School district: Ignore recent ISTEP results

Jennings County School Corp. officials are encouraging teachers, parents and students to ignore the most recent ISTEP results and instead prepare for a new and better system of evaluating a student’s progress.

The Indiana Department of Education released the results of the state mandated 2015 ISTEP+ exam last week.

The results of the school district’s six elementary schools and North Vernon Elementary showed a significant drop compared with last year’s passing rates for English and math, although the district’s overall passing rates for math (67 percent) and English (68.4 percent) exceeded the state averages.

“Taking last year’s test results seriously would be like teaching German all year then testing to see how well you learned German by giving a test in Spanish. That would not be an accurate evaluation of a student, instructor or school’s progress,” said Jeanie Koelmel, the school district’s administrative assistant for curriculum and instruction.

The 2015 ISTEP exam was written to be more difficult than the test of previous years in order to gauge how well students are prepared for college.

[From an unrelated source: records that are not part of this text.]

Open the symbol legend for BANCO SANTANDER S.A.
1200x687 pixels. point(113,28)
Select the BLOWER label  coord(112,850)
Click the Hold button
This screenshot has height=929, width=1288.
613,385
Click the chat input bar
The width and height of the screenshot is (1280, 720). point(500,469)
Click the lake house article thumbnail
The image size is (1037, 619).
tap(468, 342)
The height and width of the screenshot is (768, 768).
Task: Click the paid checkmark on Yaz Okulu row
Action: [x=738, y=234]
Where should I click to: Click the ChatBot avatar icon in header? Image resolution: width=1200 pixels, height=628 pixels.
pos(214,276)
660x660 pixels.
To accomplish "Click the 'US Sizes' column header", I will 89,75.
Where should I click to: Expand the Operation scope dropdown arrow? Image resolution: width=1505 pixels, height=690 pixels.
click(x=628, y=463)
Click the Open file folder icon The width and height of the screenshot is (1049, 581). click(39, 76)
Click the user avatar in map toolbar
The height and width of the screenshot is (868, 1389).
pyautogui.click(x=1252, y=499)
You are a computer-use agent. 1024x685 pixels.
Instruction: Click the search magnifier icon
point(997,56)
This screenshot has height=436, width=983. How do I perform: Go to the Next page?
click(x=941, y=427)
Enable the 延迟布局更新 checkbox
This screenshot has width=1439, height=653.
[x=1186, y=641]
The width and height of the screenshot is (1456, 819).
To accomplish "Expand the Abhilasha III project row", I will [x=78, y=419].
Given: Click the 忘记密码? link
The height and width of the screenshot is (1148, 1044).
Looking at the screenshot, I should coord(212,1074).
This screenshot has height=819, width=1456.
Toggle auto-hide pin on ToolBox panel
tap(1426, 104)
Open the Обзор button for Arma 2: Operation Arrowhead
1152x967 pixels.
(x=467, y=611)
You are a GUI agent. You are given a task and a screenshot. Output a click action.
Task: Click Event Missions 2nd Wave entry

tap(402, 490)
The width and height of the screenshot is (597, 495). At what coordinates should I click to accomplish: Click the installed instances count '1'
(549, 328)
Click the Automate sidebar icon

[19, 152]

“We were expecting this because it was an entirely different type of testing,” Koelmel said of the lower passing rates.

A new company has taken over ISTEP testing and development. The Pearson Co. replaced CTB/McGraw-Hill as the ISTEP test vendor.

The Jennings County School Corp. also has opted for future testing by the Northwest Evaluation Assessment system, which Koelmel said will make a sizable improvement in the ability to identify deficiencies in student progress.

“With the NWEA system, our students will be tested three times a year, and we will know the results of the testing within the same time period and in time to do something about any problems,” Koelmel said.

Under the old ISTEP system, the test was given one year, and the results were not released until the following year, she said.

“What good did that do? It was too late to do anything about the problem,” Koelmel said.

In addition to the the NWEA system, the school district will take other measures to evaluate a student’s progress.

“Our school board has decided to spend the extra money to add Study Island, which should really help us to help the individual student who might be having difficulty,” Koelmel said.

Study Island, a software program to assess student learning, will cost the school corporation $10 per student. The NWEA system will cost the district $14 per student.

“The NWEA will identify when an individual student is having difficulty with a subject and send that information to Study Island. Study Island will then develop a course of study to help that student with their individual problem. This will make a difference in helping a student learn instead of just testing them,” Koelmel said.